Write out, without any change, the lines in the material below that run from the line with "Screen dimensions: 800x595" through the line with "Choose Add media from the Media menu", both included.

> Records supplied:
=== Section Start ===
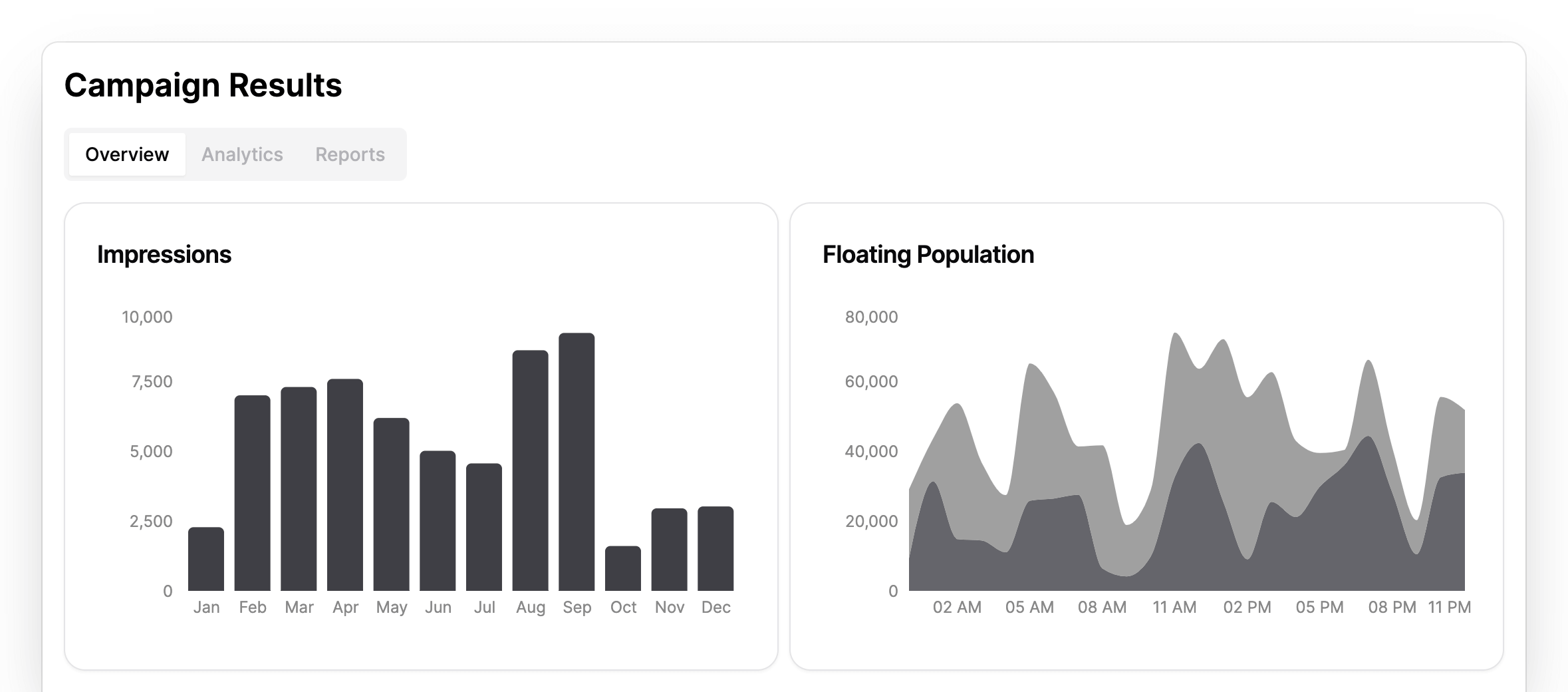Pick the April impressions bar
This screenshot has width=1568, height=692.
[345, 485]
=== Section End ===
=== Section Start ===
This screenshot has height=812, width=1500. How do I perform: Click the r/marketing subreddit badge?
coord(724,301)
=== Section End ===
=== Section Start ===
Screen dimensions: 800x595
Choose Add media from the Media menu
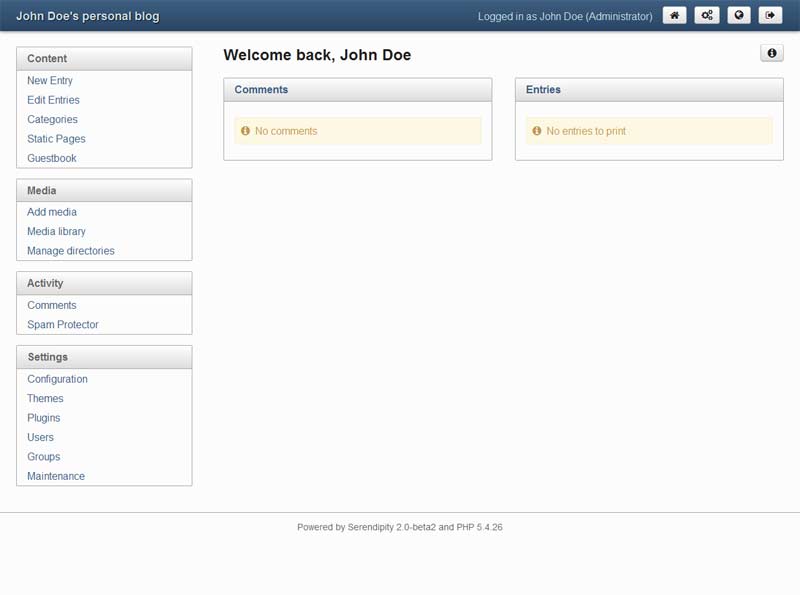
=== Section End ===
> Solution to the exercise:
Screen dimensions: 800x595
Choose Add media from the Media menu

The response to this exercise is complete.